You can find some information about country, age, gender, major, education level and business level of respondents;
- Even if the major of respondents come from Turkey, this lasts with USA, India, Azerbaijan, and Australia.
- Although the males are clearly dominant according to females, when it is focused on generation Z, the number of male and female approaches each other. It clearly shows us that female labor force participation rate will increase for the Data Science area in the next future.
- It can be easily seen that the total of generation Y and Z are almost entire of survey. The insight can be that the data related areas and the business title as Data Scientist is new concepts for business life. But when it is focused on just generation X, their business level mostly academician. So that, it can be interpreted that the academy goes before business life.
- Most of respondents generally are professional (junior), expert or student. It is clearly seen that reversed mentoring is very important for companies. Because the young talents will ensure that companies become data-driven companies in the next future.
- While major of the participants are respectively Computer / Software Engineering, Statistics / Statistics and Computer Science etc. and Industrial / Management Engineering, their degree is mostly bachelor. Statistics / Statistics and Computer Science is largely preferred for the master’s degree. It shows us that Statistics / Statistics and Computer Science is basis of Data Science.
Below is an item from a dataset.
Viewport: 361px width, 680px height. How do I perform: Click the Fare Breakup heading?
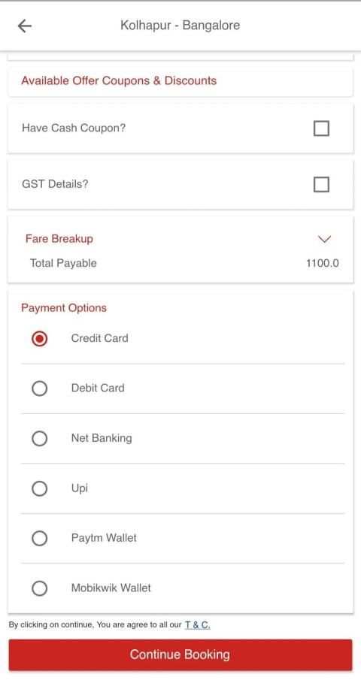point(59,238)
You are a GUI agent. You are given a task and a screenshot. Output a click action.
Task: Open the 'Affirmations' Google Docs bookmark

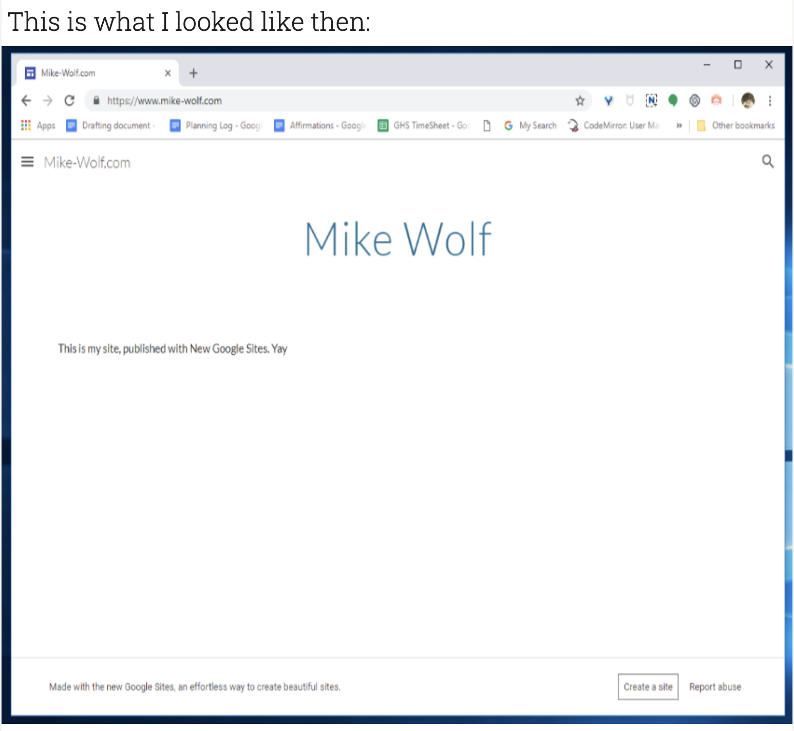point(319,125)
- Data Analysis / Reporting, Data Science, Business Intelligence / Decision Support, Business Development & Process Improvement and Artificial Intelligence are the dominant business title of Data Science area for private sector.
What is the Business Information of Data Scientists?
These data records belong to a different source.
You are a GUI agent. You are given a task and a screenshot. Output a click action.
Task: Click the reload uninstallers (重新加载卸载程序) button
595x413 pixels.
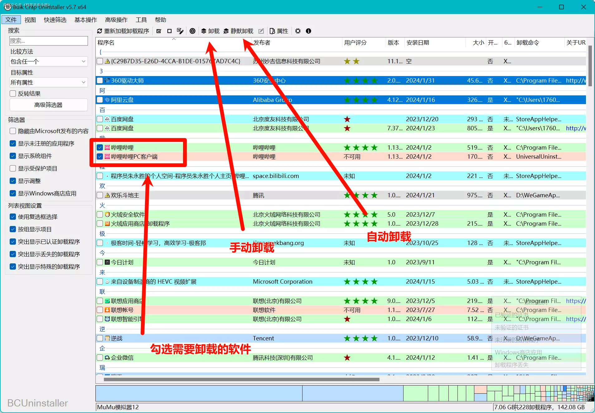(123, 31)
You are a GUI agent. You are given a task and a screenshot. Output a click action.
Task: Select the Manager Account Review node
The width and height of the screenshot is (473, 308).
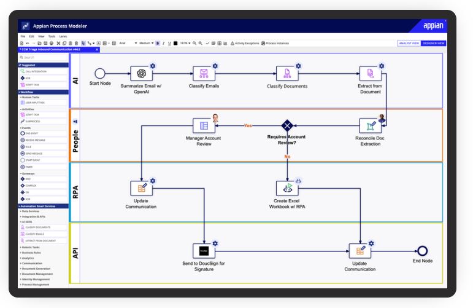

Here are some of our discoveries about business information of data scientists all over the world!
You can find some insights about experience, business field, company and data size, speaking languages and salary of respondents;
- Most of respondents know Turkish as proficient level since most of them come from Turkey. This lasts with English, German, Arabic, and Spanish. It is a normal result because these languages are commonly spoken around the world. But in these languages while language level of respondents who say to know English and Spanish is upper intermediate and advance, this level is elementary for German and Arabic yet.
- When we look at the experience of Data Scientists, the average is approx. 7 years and this supports that Data Science is almost new working area for business. When it is focused on the experienced leaders, business fields as consulting and education directly attract the attention. These leaders certainly shape the future for business.
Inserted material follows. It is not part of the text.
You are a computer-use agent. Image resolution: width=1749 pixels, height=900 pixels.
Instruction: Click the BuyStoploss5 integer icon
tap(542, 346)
- Most of respondents work in companies whose size in terms of number of workers are between 150 and 5000. But the companies that have less than 10 workers should be also underlined. While these boutique companies especially are accepted by fresh graduated or comparatively less experienced talents, they also handled mostly relatively less sized data.
- Most of respondents work on data whose size are between 100 MB and 1 TB. While the business fields are distributed smoothly including Computer (Hardware, Software, Hosting), Finance and Insurance, Consulting, Education, Legal Services, Automotive and Textile, it is found out that more data sized is considerably correlated with Finance and Insurance and Computer (Hardware, Software, Hosting).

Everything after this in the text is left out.